Transcriptomic analyses provide insight into adventitious root formation of Euryodendron excelsum H. T. Chang during ex vitro rooting

Euryodendron excelsum H. T. Chang, a critically endangered species endemic to China, is a source of valuable material for the furniture and construction industries. However, this species has some challenges associated with rooting during in vitro propagation that have yet to be resolved. In this study, we optimized rooting and conducted a transcriptomic analysis to appreciate its molecular mechanism, thereby promoting the practical application of in vitro propagation of E. excelsum , and providing technical support for the ecological protection of this rare and endangered species.

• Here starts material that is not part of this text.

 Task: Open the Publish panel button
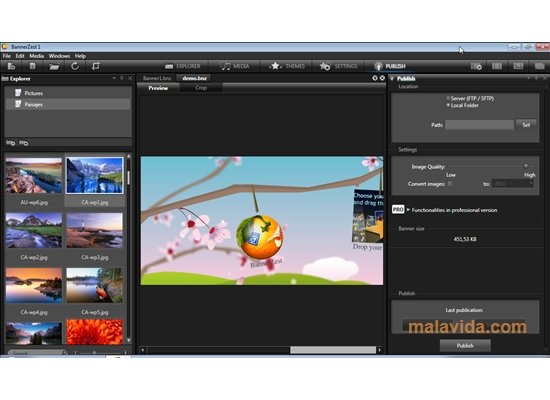tap(390, 66)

Results showed that ex vitro rooting performed the highest rooting percentage with 98.33% at 25 days. During ex vitro rooting, there was a wide fluctuation of endogenous levels of indole-3-acetic acid (IAA) and hydrogen peroxide (H 2 O 2 ) at the stage of root primordia formation. Transcriptome analysis revealed multiple differentially expressed genes (DEGs) involved in adventitious root (AR) development. DEGs involved in plant hormone signal transduction, such as genes encoding auxin-induced protein, auxin-responsive protein, and auxin transporter-like protein, and in response to H 2 O 2 , oxidative stress, abiotic and biotic stimuli were significantly up- or down-regulated by ex vitro treatment with 1 mM indole-3-butyric acid (IBA). Our results indicate that ex vitro rooting is an effective method to induce AR from E. excelsum plantlets during micropropagation. DEGs involved in the plant hormone signal transduction pathway played a crucial role in AR formation. H 2 O 2 , produced by environmental stimulation, might be related to AR induction as a result of the synergistic action with IBA, ultimately regulating the level of endogenous IAA.